Ánimo Pat Brown (APB), one of six Green Dot charter schools created to remedy “poor and falling graduation statistics” in the Los Angeles Unified School District, is known for its high graduation and college matriculation rates. For its students, many from immigrant families struggling to gain footholds in this country, APB is the rare path to opportunity.

Beverly Hills High School (BHHS) is rated in the top 10% of California schools, holding forth in a city that was founded as a whites-only covenant. Famous alumni include Betty White and Guns N’ Roses’ Slash. Its swim gym, where the floor opens to reveal a swimming pool, made a memorable appearance in the classic movie It’s a Wonderful Life

From these two schools, “separated by much more than the twenty-two miles of city pavement between them,” come the stories of Carlos, Tio, Luis and Byron at APB, and Owen, Sam, Harrison, Bennett and Jonah at BHHS. These young men have different backgrounds and aspirations, but they’re all enveloped in the fog of the American higher education application process. 
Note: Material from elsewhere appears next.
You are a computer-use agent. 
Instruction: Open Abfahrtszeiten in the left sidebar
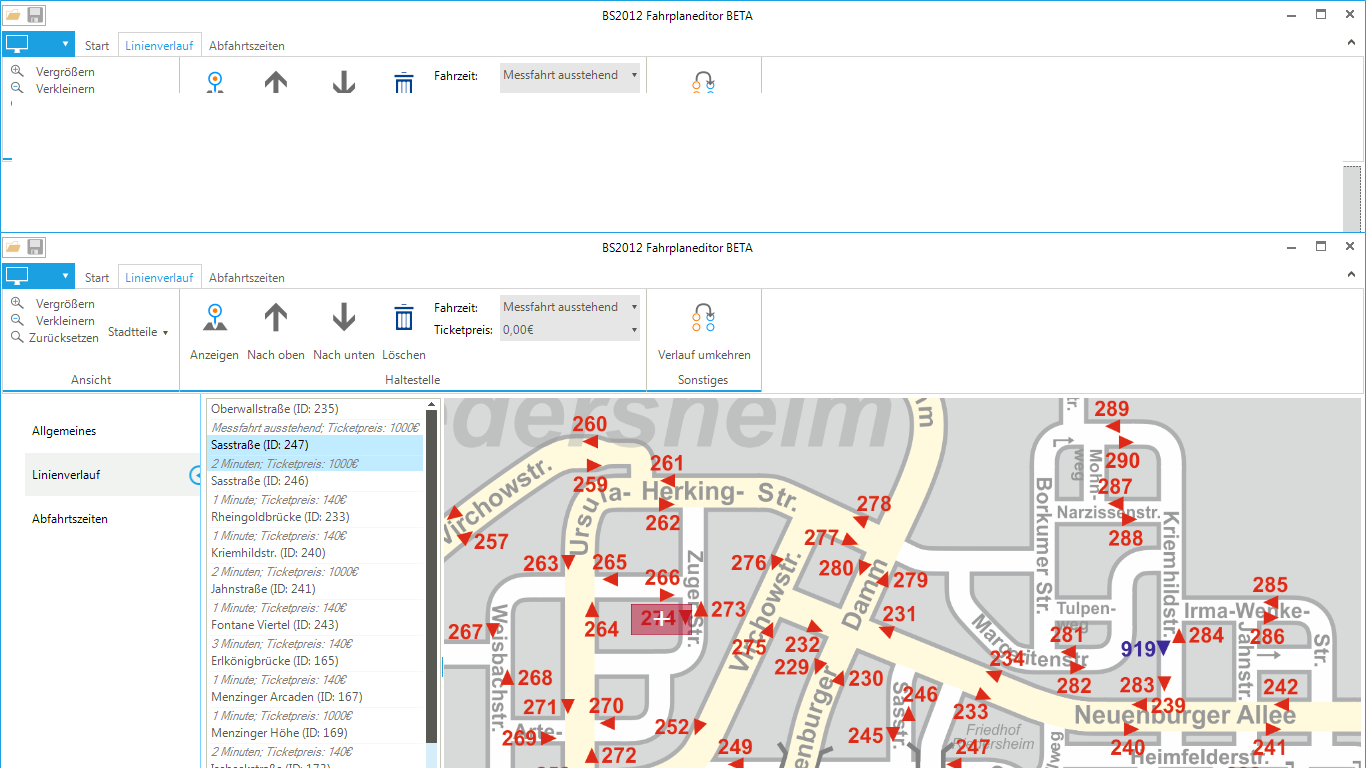click(x=70, y=519)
Following them through their senior year, Hobbs is allowed an unflinching look at the supporting players in their lives, from Sam’s strict mom and Tio’s troubled father to Carlos’ brother at Yale and Owen’s bedridden mother. Harrison is obsessed with finding a Division I school where he can play football, despite the BHHS team’s perennial losing streak. Byron tells his Cornell interviewer that his goal is to be Iron Man. 

How they each arrived at this pivotal point in their lives may not predict what happens next, but it is our privilege, thanks to Hobbs, to follow them. Readers will come to care deeply about these students’ journeys.

Drilling down into the second-largest school district in the country to shine an intimate light on a few senior boys in two very different high schools would have been a daunting task in less capable hands. In Show Them You’re Good: A Portrait of Boys…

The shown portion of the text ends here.